We have evaluated in situ hybridization histochemistry as a means of estimating simultaneously the level of prohormone mRNA and the dimensions of rat pancreatic islets. Localization of the 27-mer 32P-labeled oligonucleotide probes for rat proinsulin I, glucagon, and prosomatostatin I corresponded with localization of antibodies to the three hormones. In normal rats subjected to chronic hyperglycemic clamping, the density of the proinsulin mRNA signal increased 54%, islet size and number increased .apprxeq. 100%, while proglucagon mRNA signal was reduced 81%. Resection of 50% of the pancreas increased proinsulin mRNA 36% and proglucagon mRNA 500%; islet area doubled and islet number increased 50%. In 150-day-old diabetic ob/ob mice, there was an 18-fold expansion in islet area, a 4-fold increase in islet number, but no increase in insulin gene expression. In insulin-dependent streptozotocin-treated diabetic rats, islet area and number were profoundly reduced; insulin deprivation failed to raise proinsulin mRNA in surviving beta cells above control levels.
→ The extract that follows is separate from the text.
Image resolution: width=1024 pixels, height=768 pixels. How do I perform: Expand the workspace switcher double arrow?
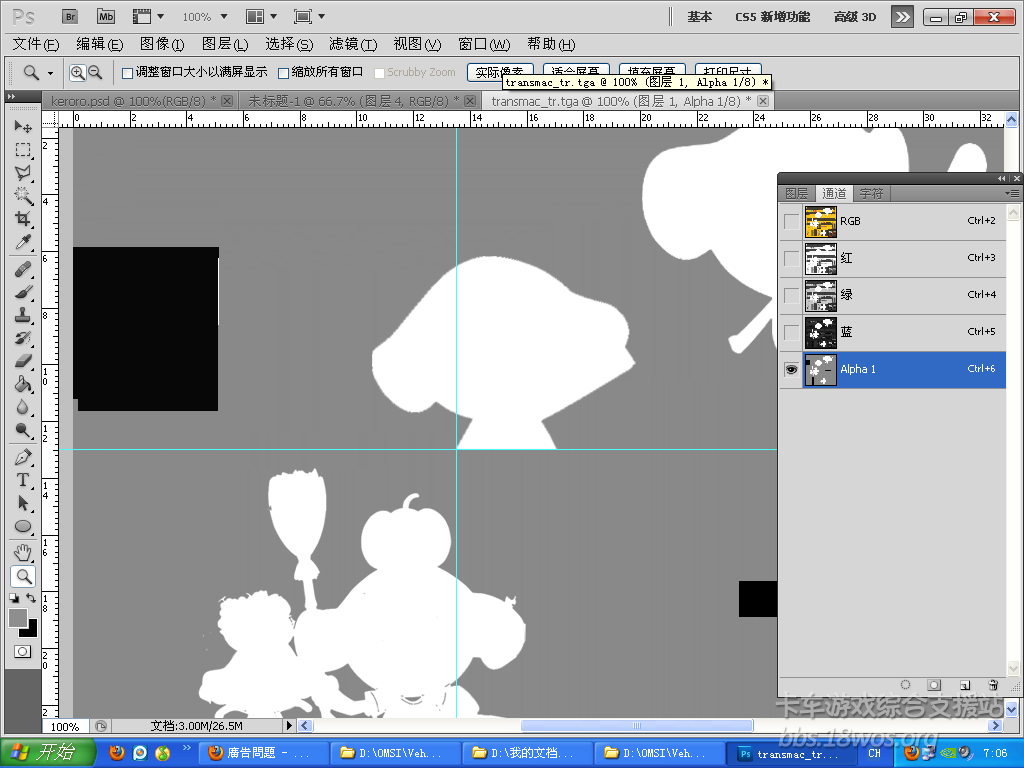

Proglucagon mRNA was high despite the hyperglycemia but was reduced by insulin within 1 hr, suggesting that insulin regulates glucagon gene expression or is required for its regulation by glucose. In situ hybridization of rat islets provides a valid semiquantitative index of insulin and glucagon biosynthesis and of islet dimensions and reveals that normal but not diabetic islets meet increased insulin demand by increasing both number and biosynthetic activity of beta cells.